Not only did the summer we have all been waiting for arrive, but we have a male British champion for the first time in 77 years. As for the Queue, it proved to be as popular as ever as ‘Murray Mania’ swept the nation!
So what did the Queue 2013 have to offer?
This year we allocated the second and third day of the first week to venture into the Queue and discovered an array of exciting objects, ranging from outfits worn by the Robinsons’ promoters entertaining the public, to stickers given out to Queuers. One of the objects we collected was an information booklet from the HSBC enclosure (pictured above). In addition to these, the Queue gave us another opportunity to talk to the fans, particularly those who had queued over night. For instance, some of those at the front of the Queue had been there since the Monday night specifically hoping for a Grounds ticket for Wednesday!
The booklet, entitled ‘Your Perfect Day Passport’, features a map of the All England Lawn Tennis Club, information about HSBC and The Championships, information about local bars and taxis, autograph pages, a tube map and fun facts and games. For example, did you know that yellow tennis balls were first used at Wimbledon in 1986? This booklet would have kept some of the queuers entertained until arriving in to the grounds.
So, once we have it, what do we do with it?

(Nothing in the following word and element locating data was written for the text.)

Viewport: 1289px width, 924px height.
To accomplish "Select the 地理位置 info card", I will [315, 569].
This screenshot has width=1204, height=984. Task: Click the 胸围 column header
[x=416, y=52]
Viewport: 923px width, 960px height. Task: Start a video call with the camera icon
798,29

Firstly, the object is given a unique number which belongs to that item alone. Next, we give it a record on the Museum’s collections database known as ‘Vernon’. This record will contain a brief description of the object’s characteristics, a condition report, its measurements and its location within the store. If the object is damaged in any way, it may be in need of conservation. In the case of a paper object like the leaflet, it would be mechanically cleaned initially to remove any surface dirt. If there are any tears, they would be repaired and supported with wheatstarch paste and a very thin tissue, like Spider or Lens tissue. If there are creases, then the object would be humidified to ‘relax’ it, and then pressed between blotting paper and pressing boards.
The object will become part of the Field Collection and will be housed with other ‘Queue’ items. There may come a time in the future when we create another exhibition that looks into the Queue experience. These objects will then be able to tell the story of how The Queue has grown in size and popularity over the past 13 years.
Judging by this year’s Championships, it is likely the Queue will continue to contribute to the collection and our heritage with more weird and wonderful things.